22.02.2026
Teilnahme an Harvard-Schulung: Normative Case Study Course
Normative Case Study Course - organisiert vom EdEthics-Team (Harvard Graduate School of Education)
Dresdener Wissenschaftler:innen aus der Politikdidaktik, der evangelischen und katholischen Religionspädagogik nehmen seit Anfang Februar an der Harvard-Schulung "Normative Case Study Course" bei Justin Hauver (EdEthics, Harvard Graduate School of Education) teil. Dabei lernen sie den Ansatz des EdEthics-Team kennen, der als "Normative Case Studies" (NCS) bezeichnet wird. NCS sind
“richly described, realistic accounts of complex ethical dilemmas that arise within practice or policy contexts, in which protagonists must decide among courses of action, none of which is self-evident as the right one to take.”
Das Ziel der Schulung ist, dass die Teilnehmer:innen lernen, eigene Fälle zu verfassen und als später als Multiplikator:innen aufzutreten und anderen Personen (z.B. Studierenden) die entsprechenden Fähigkeiten zu vermitteln, selbst Fälle zu entwickeln. Die Fälle bewegen sich dabei im Bereich religiös-politischer Konfliktsituationen im Kontext schulischer Bildung. Die Schulung dient insbesondere zur Vorbereitung auf das Freiraum-Projekt "Kasuistische Demokratiebildung im Lehramt".

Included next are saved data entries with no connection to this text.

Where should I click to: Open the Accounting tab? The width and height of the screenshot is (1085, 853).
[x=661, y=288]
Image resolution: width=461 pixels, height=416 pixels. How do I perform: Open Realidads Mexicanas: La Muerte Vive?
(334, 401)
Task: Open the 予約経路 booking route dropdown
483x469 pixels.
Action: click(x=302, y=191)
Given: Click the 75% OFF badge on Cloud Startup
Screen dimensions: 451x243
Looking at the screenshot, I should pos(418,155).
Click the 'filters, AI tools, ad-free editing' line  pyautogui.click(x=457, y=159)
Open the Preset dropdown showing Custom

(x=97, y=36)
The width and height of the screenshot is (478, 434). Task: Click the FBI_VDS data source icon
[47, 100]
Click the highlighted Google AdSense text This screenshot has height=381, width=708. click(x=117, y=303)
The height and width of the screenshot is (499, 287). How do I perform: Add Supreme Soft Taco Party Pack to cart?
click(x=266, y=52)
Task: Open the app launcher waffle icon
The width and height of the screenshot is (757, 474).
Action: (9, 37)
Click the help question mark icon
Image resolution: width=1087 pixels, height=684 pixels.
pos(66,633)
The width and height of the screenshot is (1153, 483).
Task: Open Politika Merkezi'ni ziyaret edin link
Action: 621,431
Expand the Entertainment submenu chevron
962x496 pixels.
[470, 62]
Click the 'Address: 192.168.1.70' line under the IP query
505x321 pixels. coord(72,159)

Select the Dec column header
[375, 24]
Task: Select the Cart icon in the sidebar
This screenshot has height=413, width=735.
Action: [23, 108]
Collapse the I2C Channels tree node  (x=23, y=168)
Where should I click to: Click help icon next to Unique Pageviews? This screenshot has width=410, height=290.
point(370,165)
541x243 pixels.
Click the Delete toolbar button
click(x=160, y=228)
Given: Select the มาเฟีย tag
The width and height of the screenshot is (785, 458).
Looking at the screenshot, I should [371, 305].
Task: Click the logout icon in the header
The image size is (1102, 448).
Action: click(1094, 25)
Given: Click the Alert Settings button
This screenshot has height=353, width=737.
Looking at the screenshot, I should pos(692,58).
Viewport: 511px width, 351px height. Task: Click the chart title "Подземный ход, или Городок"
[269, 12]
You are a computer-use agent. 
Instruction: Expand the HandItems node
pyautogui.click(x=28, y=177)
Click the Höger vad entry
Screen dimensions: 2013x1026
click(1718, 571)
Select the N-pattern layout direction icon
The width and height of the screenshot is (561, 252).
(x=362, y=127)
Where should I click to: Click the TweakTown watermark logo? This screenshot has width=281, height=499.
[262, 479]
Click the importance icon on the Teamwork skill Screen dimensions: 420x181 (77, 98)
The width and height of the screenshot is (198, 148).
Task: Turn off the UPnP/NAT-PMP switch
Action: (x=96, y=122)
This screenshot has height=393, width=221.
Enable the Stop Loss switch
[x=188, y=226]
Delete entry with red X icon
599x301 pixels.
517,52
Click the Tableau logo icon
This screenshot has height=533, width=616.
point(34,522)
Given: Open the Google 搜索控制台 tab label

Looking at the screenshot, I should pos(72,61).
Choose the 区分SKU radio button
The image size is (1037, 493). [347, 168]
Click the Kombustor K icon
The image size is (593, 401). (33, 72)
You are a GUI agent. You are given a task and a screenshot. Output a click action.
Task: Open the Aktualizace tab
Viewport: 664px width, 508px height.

Der Einstieg in die Schulung umfasst die Auseinandersetzung mit diversen Fällen von der Harvard-Plattform "Justice in Schools": https://www.justiceinschools.org/ Die Fälle werden diskutiert und ihre Konstruktionsmechanismen werden offengelegt sowie reflektiert.
Derzeit lernen die Teilnehmer:innen, wie echte ethische Dilemmata narrativ konstruiert werden. Diese Stellen die Basis dafür da, eigene und kontextbezogene Fallvignetten zu entwickeln.
Für ein authentisches Dilemma braucht es 1) "a clear protagonist", 2) "decision points" und 3) "value trade-offs". Abgegrenzt werden ethische Dilemmata von 1) interessanten Themen ohne Entscheidungssituation; 2) strategischen Herausforderungen, bei denen die Entscheidung einfach zu finden, aber schwierig umzusetzen ist; 3) "an unfortunate public controversy", bei der es eine offensichtlich korrekte ethische Antwort gibt und 4) "an exotic hypothetical", die abstrakt formuliert ist und die sich eher Philosoph:innen als Praktiker:innen stellt.